L'Afrique du Sud défend une ONU plus forte et plus représentative

25 septembre 2010
Des troupes sud-africaines participent aux opérations de maintien de la paix de l'ONU.

« Aucune transformation de l'ONU ne peut être réalisée sans une réforme fondamentale du Conseil de sécurité », a indiqué samedi la ministre des Relations internationales d'Afrique du Sud, Nkoana-Mashabane, lors de son intervention devant la 65ème Assemblée générale de l'ONU.

Devant les États membres, elle a cité l'ancien Président sud-africain, Nelson Mandela, qui estimait que l'ONU devait « réaffirmer son rôle, redéfinir sa structure et réorganisé son fonctionnement », afin de mieux « refléter la diversité de notre univers et d'assurer l'égalité entre les nations au sein du système de relations internationales, en particulier au sein du Conseil de sécurité ».

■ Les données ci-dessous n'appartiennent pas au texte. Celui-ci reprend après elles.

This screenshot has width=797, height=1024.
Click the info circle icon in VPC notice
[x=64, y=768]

Réaffirmant ensuite « la foi de l'Afrique du Sud dans le multilatéralisme et le rôle central de l'ONU dans la gouvernance mondiale », Nkoana-Mashabane a estimé que l'ONU devait être renforcée pour « relever les défis qui se présentent aujourd''hui au monde ».

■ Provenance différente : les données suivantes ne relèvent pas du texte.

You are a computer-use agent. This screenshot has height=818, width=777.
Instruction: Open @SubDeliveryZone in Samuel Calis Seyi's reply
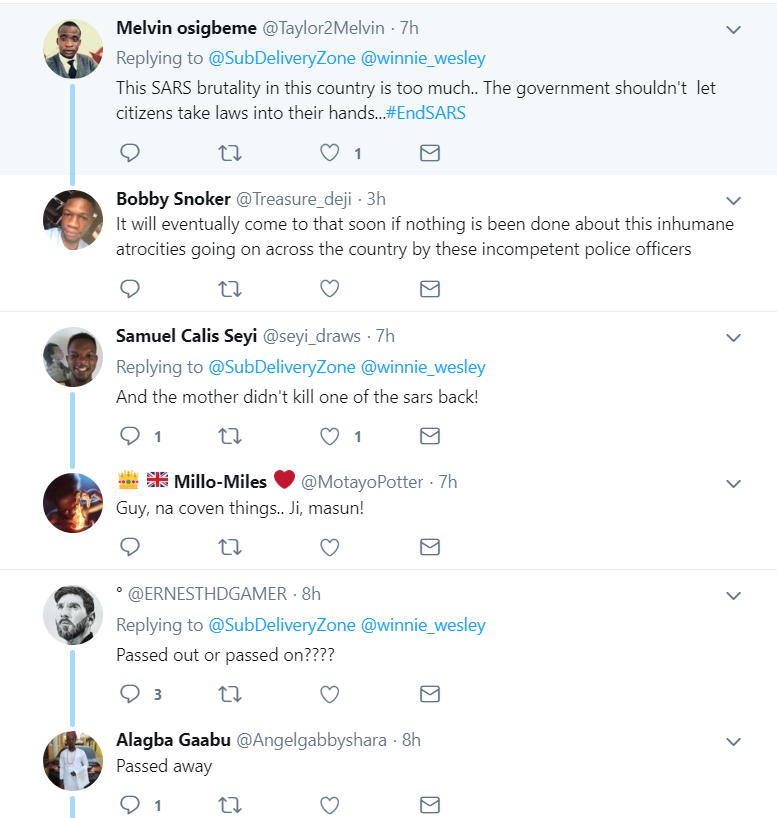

« Nous croyons que la revitalisation de l'Assemblée générale reste le fondement du calendrier de réforme de l'ONU », a-t-elle poursuivi, avant se souligner que la l'Assemblée générale était « l'organe représentatif central des délibérations » et jouait « un rôle critique dans la mise en place des standards du droit international ».

Dans ce contexte, « l'Afrique du Sud soutiendra toutes les mesures qui sont destinées à renforcer l'efficacité de l'Assemblée générale », a encore ajouté la ministre, « en particulier parce qu'à plusieurs reprises elle a agit promptement quand le Conseil de sécurité ne le voulait pas ou n'en n'était pas capable, comme lors du conflit à Gaza en 2009 ».

Selon Nkoana-Mashabane, « aucune transformation de l'ONU ne peut être réalisée sans une réforme fondamentale du Conseil de sécurité ». Pour son pays, « l'objectif de la réforme devrait être la création d'un Conseil de sécurité vraiment représentatif et efficace pour répondre aux crises internationales ».

Insistant également sur le fait que « l'ONU doit voir l'Afrique comme un partenaire dans le maintien de la paix et la gestion des conflits », elle a souhaité que les liens entre le Conseil de sécurité de l'ONU et le Conseil de sécurité et de paix de l'Union africaine devaient être encore renforcés.

En conclusion, Nkoana-Mashabane a indiqué que son pays avait reçu le soutien des pays de l'Union africaine pour être candidat à un siège de membre non permanent du Conseil de sécurité l'ONU à l'automne prochain.

« Nous restons prêts à continuer à contribuer à la réalisation de la paix et de la sécurité dans le monde », a-t-elle conclu.